> Task brief:
Would you please copy the part of the material below that opens with the line containing "Given: Click the share icon below title" and closes with the line containing "This screenshot has height=607, width=1024."? Copy it exactly, and only it.

> Materials provided:
<<<<

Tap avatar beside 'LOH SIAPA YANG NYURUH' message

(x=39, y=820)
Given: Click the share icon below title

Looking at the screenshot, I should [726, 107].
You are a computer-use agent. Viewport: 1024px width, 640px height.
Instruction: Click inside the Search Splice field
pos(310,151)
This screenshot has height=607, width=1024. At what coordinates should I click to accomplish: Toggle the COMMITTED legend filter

>>>>
<<<<

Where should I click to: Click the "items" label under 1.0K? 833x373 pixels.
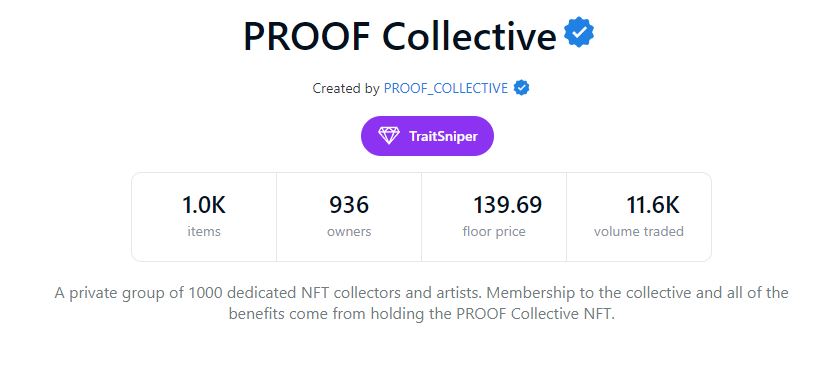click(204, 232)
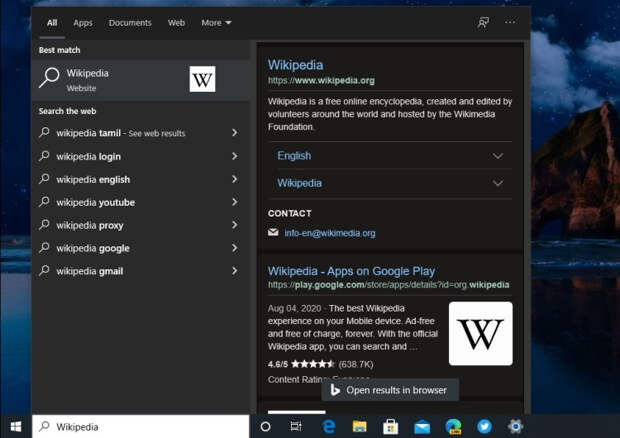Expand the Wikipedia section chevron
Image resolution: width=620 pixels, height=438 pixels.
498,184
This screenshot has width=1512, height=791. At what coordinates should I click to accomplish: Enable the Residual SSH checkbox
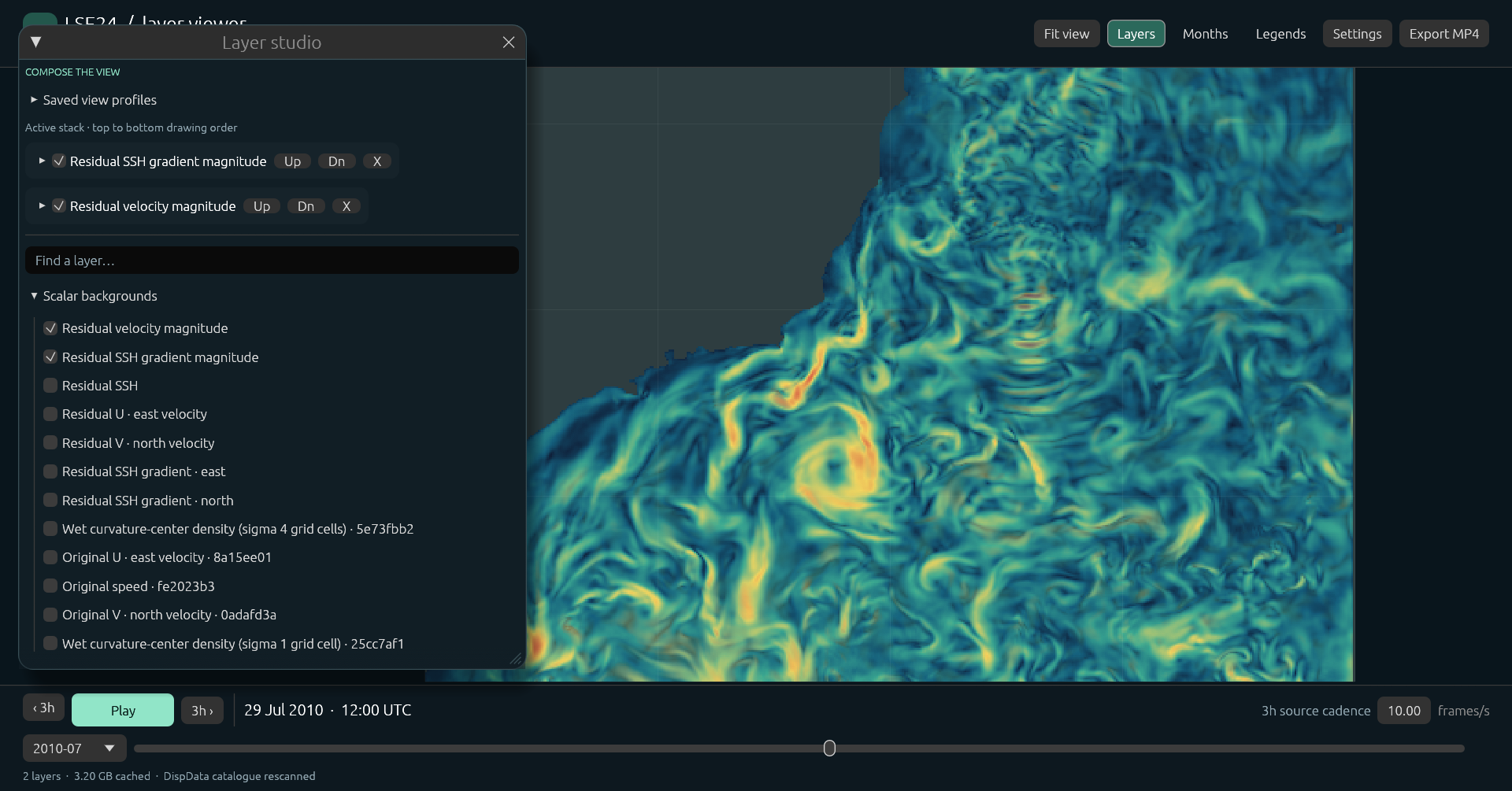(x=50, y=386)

>>>>
<<<<

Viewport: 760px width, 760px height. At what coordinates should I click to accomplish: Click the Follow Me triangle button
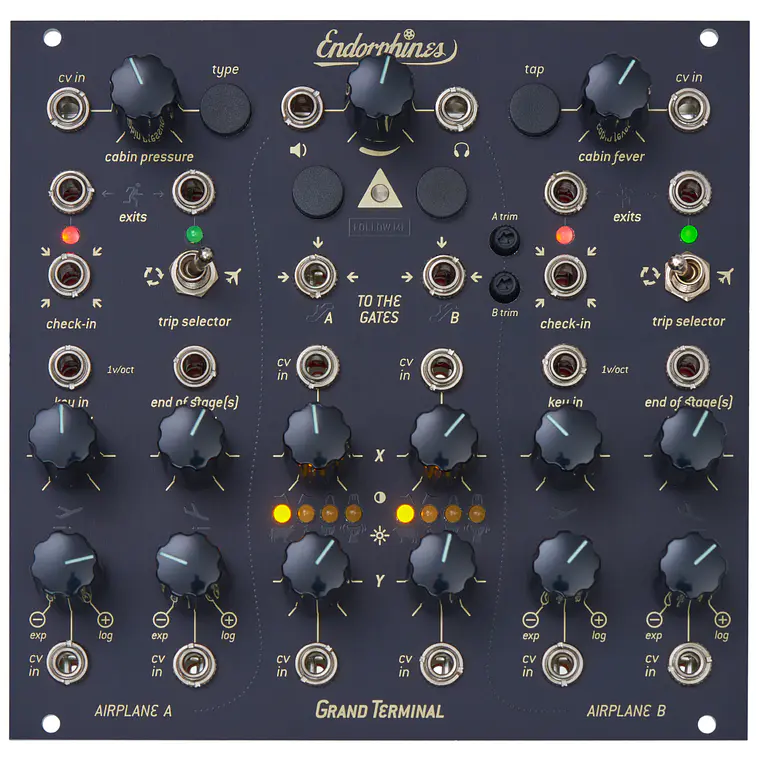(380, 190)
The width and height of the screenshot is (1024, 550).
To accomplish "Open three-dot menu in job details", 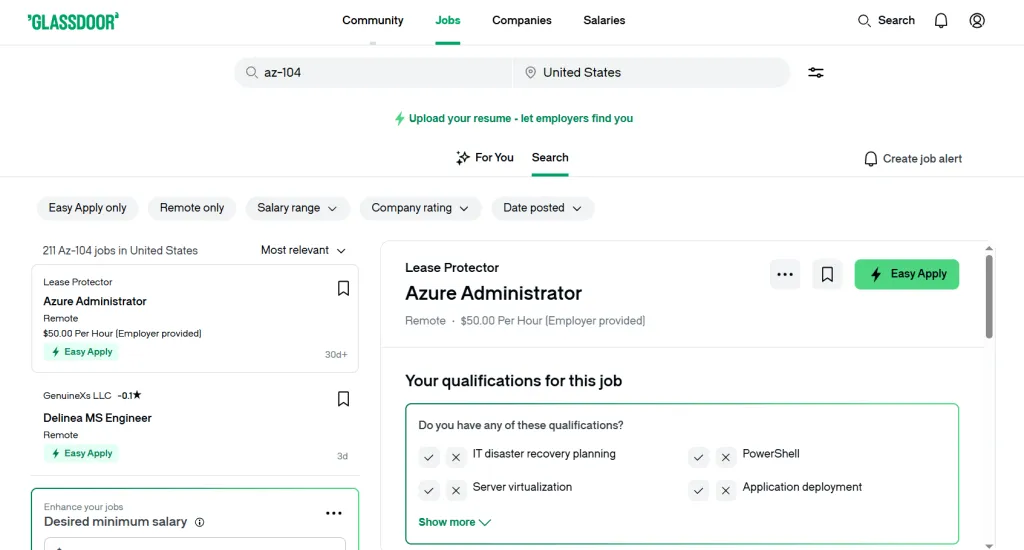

>>>>

> Reply to the task:
Given: Click the share icon below title

Looking at the screenshot, I should [726, 107].
You are a computer-use agent. Viewport: 1024px width, 640px height.
Instruction: Click inside the Search Splice field
pos(310,151)
This screenshot has height=607, width=1024. At what coordinates should I click to accomplish: Toggle the COMMITTED legend filter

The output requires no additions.